Yo era muy callada pero era muy observadora y nunca olvidaba nada, así que cuando estuve mirando los hombres que estaban ahí me pude dar cuenta que había un hombre con el que ya me había tocado estar y era un sádico. Estuve pidiendo al suelo que no me eligiera a mi de nuevo, y la verdad es que no era muy raro pensar así ya que a esos hombres les gustaba siempre probar chicas nuevas así que casi nunca teníamos que estar muchas veces con el mismo hombre pero ese no fue mi caso.

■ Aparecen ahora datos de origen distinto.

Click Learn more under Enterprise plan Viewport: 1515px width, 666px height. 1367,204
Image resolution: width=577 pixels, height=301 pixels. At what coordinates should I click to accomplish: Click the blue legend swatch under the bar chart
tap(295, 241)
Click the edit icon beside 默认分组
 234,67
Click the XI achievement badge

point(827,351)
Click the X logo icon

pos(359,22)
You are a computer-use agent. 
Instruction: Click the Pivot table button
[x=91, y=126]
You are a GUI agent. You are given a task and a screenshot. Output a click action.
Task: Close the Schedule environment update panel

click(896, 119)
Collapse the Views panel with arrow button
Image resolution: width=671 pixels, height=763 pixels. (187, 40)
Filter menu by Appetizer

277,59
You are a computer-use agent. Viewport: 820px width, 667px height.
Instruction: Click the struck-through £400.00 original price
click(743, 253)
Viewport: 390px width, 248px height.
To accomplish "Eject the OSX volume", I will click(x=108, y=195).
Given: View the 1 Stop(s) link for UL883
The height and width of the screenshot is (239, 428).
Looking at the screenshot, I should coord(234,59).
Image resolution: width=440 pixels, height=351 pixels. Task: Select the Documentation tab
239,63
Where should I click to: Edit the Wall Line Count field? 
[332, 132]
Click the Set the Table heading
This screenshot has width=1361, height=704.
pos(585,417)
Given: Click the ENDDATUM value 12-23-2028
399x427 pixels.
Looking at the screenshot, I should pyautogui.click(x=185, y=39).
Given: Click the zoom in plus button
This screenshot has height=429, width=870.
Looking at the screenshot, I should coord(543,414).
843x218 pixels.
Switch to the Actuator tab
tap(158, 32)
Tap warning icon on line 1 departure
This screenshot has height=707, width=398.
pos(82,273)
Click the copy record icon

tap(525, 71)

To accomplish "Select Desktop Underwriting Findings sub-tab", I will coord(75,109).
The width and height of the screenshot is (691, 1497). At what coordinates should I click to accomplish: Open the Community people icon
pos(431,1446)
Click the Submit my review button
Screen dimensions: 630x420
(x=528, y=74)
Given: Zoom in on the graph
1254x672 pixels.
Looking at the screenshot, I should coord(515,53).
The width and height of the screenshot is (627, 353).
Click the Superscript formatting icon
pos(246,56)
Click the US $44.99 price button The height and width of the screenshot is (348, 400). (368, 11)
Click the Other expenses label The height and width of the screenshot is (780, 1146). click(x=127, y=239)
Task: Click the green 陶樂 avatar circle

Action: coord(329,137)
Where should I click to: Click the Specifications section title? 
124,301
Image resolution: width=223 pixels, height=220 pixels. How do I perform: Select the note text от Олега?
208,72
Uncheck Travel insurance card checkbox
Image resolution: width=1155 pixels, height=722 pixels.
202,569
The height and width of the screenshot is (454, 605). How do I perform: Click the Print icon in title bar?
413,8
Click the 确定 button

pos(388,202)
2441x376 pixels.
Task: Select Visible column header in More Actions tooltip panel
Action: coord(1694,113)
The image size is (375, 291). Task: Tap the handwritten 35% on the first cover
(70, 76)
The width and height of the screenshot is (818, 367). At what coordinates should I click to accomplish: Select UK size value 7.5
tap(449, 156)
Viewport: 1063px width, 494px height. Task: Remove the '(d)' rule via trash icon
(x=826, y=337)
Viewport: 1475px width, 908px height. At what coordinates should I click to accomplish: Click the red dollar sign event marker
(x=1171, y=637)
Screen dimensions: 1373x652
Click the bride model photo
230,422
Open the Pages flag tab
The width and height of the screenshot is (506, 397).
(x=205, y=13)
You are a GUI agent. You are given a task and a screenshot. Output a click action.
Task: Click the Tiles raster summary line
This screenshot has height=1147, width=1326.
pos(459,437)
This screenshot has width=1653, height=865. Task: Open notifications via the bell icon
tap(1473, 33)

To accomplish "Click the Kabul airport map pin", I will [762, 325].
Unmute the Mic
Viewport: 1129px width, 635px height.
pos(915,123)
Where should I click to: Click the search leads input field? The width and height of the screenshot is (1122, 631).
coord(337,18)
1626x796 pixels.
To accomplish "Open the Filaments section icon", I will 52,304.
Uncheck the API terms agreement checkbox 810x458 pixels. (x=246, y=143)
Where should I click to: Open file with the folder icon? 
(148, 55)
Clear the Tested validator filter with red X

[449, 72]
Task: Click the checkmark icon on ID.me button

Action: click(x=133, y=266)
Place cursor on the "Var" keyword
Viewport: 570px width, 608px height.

Cuando ví a aquel hombre el también se quedó mirandome y me mandó una sonrisa, eso no era buena señal. Me di cuenta que estaba hablando con otro hombre pero no pensé que estuvieran juntos sino que estaban teniendo una conversación normal, pero no era así. Cuando se paró de la silla en dónde estaba el otro hombre también lo hice y se pararon frente de las chicas y a mí. Carina de inmediato fue hacia ellos y empezaron a hablar, el hombre le dijo algo a Carina en los oídos y ella asintió con la cabeza y con una gran sonrisa, la sonrisa de Carina nunca era algo bueno para las chicas o para mí.
- Piel canela acompaña a esos señores a una se las habitaciones. - Dijo Carina cuando se puso frente a mi y señaló a esos doa hombres.
- ¿Señores? - Pregunté muy sorprendida al notar que Carina estaba hablando en plural lo que quería decir que los dos iban a abusar de mi al mismo tiempo lo cual sería aún más peor que cuando uno de ellos lo había hecho solo.
- Si niña escuchaste bien, señores. Ahora has lo que te digo y pórtate bien con ellos. - Yo no había escuchado mal, de verdad serían los dos. Mi rostro se llenó de temor y eso parecía poner a esos hombres felices.
- Tranquila cariño, mi amigo y yo te vamos a tratar muy bien. - Dijo el hombre que yo ya conocía y me paso la mano por la cara a lo que yo como siempre reaccione volviendo la mirada hacia otro lado.